Я тихо рассмеялся и покачал головой. Заглянув в ее недоумевающие зеленые глаза, пояснил:
— Не подумай, что я не хочу об этом говорить, потому что меня страшат беседы о неминуемой смерти и о том, что я предстану пред Высшим Судом, что незамедлительно упечет меня в огненную тьму Раффадулла. Вовсе нет. Просто эта тема немного скушна… и давно уже нещадно избита.
— Ладно… тогда просто расскажи о работе странствующего палача…
— Ну… тогда меняем мою историю на твою. Я расскажу тебе о жизни палача, а ты мне о жизни сильги. Мы оба странники и оба понимаем ценность дорожной беседы. Это будет почти честно.
— Почти?
— Ну, услышанную от меня историю ты запишешь в свою толстую книгу и в ней еще немало чистых листов, как я успел заметить. Затем, когда передаешь книгу сестринству, другие сильги, а может и еще кто-то, смогут прочесть историю про палача. Ведь так?
— Да — после краткого раздумья, кивнула сильга — Смогут. Но ведь и ты можешь кому-то рассказать историю услышанную от меня. Рассказы чаще всего передаются устами, а не при помощи гусиного пера испачканного в чернилах.
— Со временем устная повесть обрастает множеством придуманных деталей и перестает быть достоверной — парировал я удар.
— А книга может сгореть в огне или размокнуть в реке еще до того как я доставлю ее в сестринство. Тогда как людская молва и дальше будет носить над реками и полями мою историю.

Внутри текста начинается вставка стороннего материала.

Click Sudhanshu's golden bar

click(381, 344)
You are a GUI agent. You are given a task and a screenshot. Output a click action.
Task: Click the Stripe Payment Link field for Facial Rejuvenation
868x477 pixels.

— Хорошо — покорился я, решив не продолжать спор, могущий оказаться бесконечным — при равных по уму спорщиках так обычно и случается — Тогда слушай. Хотя должен сразу разочаровать — нет в нашей работе ни капли того мрачного очарования, что обычно ей приписывается. И палачи не купаются в крови своей сотой жертвы, не вымачивают в ней инструменты, не совершают прочих диковинных и порой мерзких обрядов, что приписывает нам столь восхваляемая тобою людская молва. И нет, не имеем мы дарованного королем права возлегать с приговоренной к смерти женщиной. Мы просто выполняем свою работу на совесть, а возложена она нас лишь по одной причине — никто ее делать ни за какие деньги не намерен. Боятся. Мало кто решится пресечь чужую жизнь вот так…
Странствующие палачи это издержки веры в Светлую Лоссу, что не приемлет убийства — за редким исключением, где каждый муж будет прощен, если обороняет родной дом от убийц, насильников и прочих. Каждый будет прощен, если защищает собственную жизнь, ибо жизнь есть великая ценность дарованной Лоссой и защищать ее надобно, ибо таким даром пренебрегать никак нельзя. Борись за жизнь! Борись на смертном ложе, борись на ратном поле, борись, борись!..
Всегда будет прощен и солдат, что не имеет собственной воли, что вынужден покоряться приказу старших и разить врагов насмерть. Убийство по случайности — тут уж никто не виноват. Как обвинить того же бродячего кузнеца из чьей усталой мокрой руки ненароком выскользнул молоток убивший старушку? Такое может случиться даже с праведником — каждому известна история про восходящего к храму праведника, оскользнувшегося, сорвавшегося с узкой горной тропы, упавшего и убившего своим падением другого праведника. Праведник от горя хотел разбить голову о камень, но снизошедшая Светлая Лосса утешила его и пояснила — нет в случившемся его вины…
Можно смело прервать жизнь человека заболевшего узороморьем — страшной заразной напастью, при которой на коже больных проявляются очень необычные красивые узоры. Когда узоры накрывают большую часть тела заболевший резко слабеет, а затем начинается столь страшная боль, что от нее нет спасения. Лекарства от узороморья не существует. Болезнь известна долгие века и за прошедшие столетья не удалось спасти ни единого зараженного. Мучительная агония длится днями. И поистине куда милосерднее убить, чем позволять безвинной душе корчится в страшных муках.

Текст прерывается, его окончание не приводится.